/---
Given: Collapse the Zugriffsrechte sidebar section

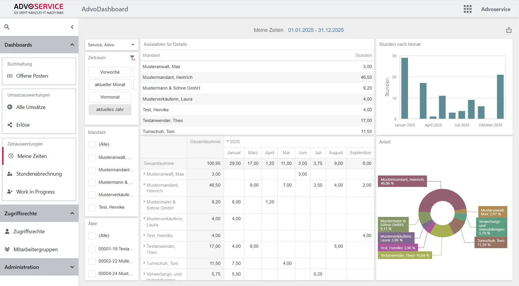Looking at the screenshot, I should point(72,213).
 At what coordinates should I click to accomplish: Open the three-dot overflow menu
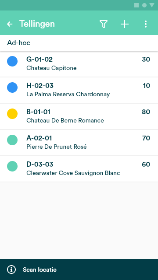(146, 24)
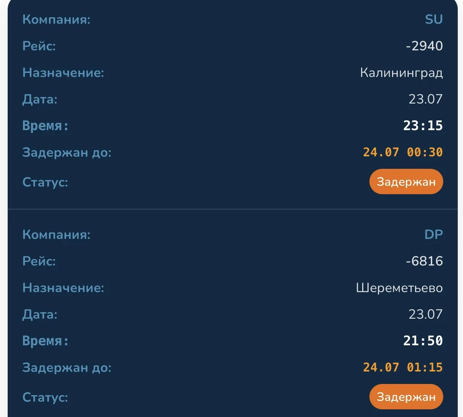The height and width of the screenshot is (417, 463).
Task: Click the Назначение label in the second card
Action: click(x=63, y=288)
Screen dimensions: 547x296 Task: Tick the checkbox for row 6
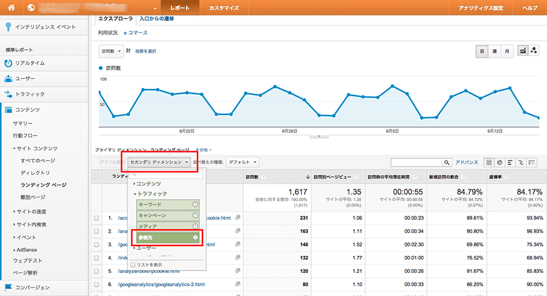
\---
• [Task]: Rewrite everything from the row with "At what coordinates" down to the last of the rows, swapping "overflow menu" for "options menu" and keeping everything else the same. Leave the pictures out of your answer.

• [Output of the exercise]:
 At what coordinates should I click to accomplish: Open the three-dot options menu
(146, 24)
The height and width of the screenshot is (417, 463).
Task: Click the Назначение label in the second card
Action: click(x=63, y=288)
Screen dimensions: 547x296 Task: Tick the checkbox for row 6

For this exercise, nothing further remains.